Toutefois, ces deux types de conceptualisation nous semblent insuffisants à rendre compte de la complexité que revêt, dans nos sociétés contemporaines, le rôle géopolitique et géo-symbolique des migrations. Il semble bien en effet que, plus que les lieux d’origine fixes qui tendaient auparavant à définir les « identités », les migrations constituent désormais un mode pertinent de définition des « sujets », en ce que ces derniers sont comme pris dans une dynamique qui les conduit à multiplier les identifications en négociant avec les « identités » qui leur ont été assignées par leur venue au monde dans un lieu d’origine (être né au Bénin par exemple), celles qui leur sont imposées par les préjugés et représentations en vigueur (être Noir) et celles dans lesquelles ils choisissent finalement de se reconnaître (être un citoyen du monde). C’est pour rendre compte de ces logiques de négociations qu’il nous a paru souhaitable de mettre en évidence, outre les deux premiers, un autre type de conceptualisation dont le socle serait moins une civilisation donnée qu’un individu en prise avec plusieurs civilisations ou cultures relevant potentiellement de plusieurs « nations » ou « états », d’où le terme de « méta-national » ou « transnational » que nous retiendrons, en lien avec des catégories raciales et/ou culturelles en perpétuel mouvement.
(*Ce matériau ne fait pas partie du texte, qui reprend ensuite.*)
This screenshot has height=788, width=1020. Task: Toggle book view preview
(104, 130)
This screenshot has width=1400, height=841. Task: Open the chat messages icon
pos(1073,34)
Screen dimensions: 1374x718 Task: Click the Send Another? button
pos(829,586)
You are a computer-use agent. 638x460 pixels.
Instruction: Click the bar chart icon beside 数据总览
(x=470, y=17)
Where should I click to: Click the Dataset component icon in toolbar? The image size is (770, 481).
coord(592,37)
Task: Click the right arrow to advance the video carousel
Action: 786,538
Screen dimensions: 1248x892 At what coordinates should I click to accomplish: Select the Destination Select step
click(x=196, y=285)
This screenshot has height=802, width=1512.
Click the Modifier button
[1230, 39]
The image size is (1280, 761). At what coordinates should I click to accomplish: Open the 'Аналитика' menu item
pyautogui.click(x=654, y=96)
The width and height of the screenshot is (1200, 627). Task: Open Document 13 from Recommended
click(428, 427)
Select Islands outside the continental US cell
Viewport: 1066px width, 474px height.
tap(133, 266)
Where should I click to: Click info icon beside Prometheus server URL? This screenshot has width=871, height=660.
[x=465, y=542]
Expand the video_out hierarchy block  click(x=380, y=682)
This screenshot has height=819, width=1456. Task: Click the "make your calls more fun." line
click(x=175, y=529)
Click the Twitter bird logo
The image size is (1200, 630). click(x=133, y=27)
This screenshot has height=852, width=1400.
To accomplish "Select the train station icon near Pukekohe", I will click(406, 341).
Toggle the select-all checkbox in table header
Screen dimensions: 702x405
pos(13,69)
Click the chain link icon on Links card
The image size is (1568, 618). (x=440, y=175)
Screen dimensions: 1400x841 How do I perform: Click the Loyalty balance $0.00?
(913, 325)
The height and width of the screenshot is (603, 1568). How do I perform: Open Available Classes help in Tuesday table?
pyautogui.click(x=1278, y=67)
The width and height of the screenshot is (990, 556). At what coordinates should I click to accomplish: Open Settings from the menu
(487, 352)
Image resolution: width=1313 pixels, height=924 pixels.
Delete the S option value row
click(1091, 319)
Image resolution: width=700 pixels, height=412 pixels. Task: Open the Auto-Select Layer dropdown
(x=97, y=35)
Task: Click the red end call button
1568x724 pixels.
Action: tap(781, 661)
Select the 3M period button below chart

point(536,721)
Nous envisagerons donc, dans un premier temps et de manière séparée, les deux premiers types de conceptualisation, avant d’envisager le troisième qui ne peut être véritablement compris que dans les rapports de complémentarité et d’opposition qu’il entretient avec les deux autres.

Pour illustrer cette réflexion, nous nous appuierons sur les « civilisations » ou « cultures » issues du commerce triangulaire, soit de la Traite négrière.

Premier type de conceptualisation des « résultantes » du contact de civilisations ou de cultures : la diaspora noire et le panafricanisme

Si l’on se réfère à la Traite transatlantique, il est évident que l’on évoque l’un des déplacements majeurs de populations que le monde ait jamais connus, avec pour trait remarquable le caractère contraint et forcé de ces déplacements que l’on pourrait aussi dénommer « déportations ». Depuis l’Afrique comme on le sait, des millions d’Africains ont été capturés pour être déportés en Amérique et dans la Caraïbe. Une fois là-bas, ils se sont battus pour survivre dans les plantations où ils ont été réduits en esclavage.

Dans son ouvrage, La isla que se repite, Antonio Benitez Rojo (1989) montre comment sur les espaces côtiers de la Caraïbe, s’est créée une civilisation où l’Afrique continue de vivre, certes selon des modalités diverses, mais avec néanmoins un certain nombre de traits récurrents et spécifiques permettant d’identifier ce que Roger Bastide a choisi de dénommer « Les Amériques noires » : « Il est aisé de supposer que cette vaste population de centaines de milliers d’hommes et de femmes, d’origine africaine, a conservé plusieurs traits de ses coutumes, et parmi eux, les cultes interdits par les autorités ecclésiastiques1 » (Benitez Rojo, 1989, p. 88).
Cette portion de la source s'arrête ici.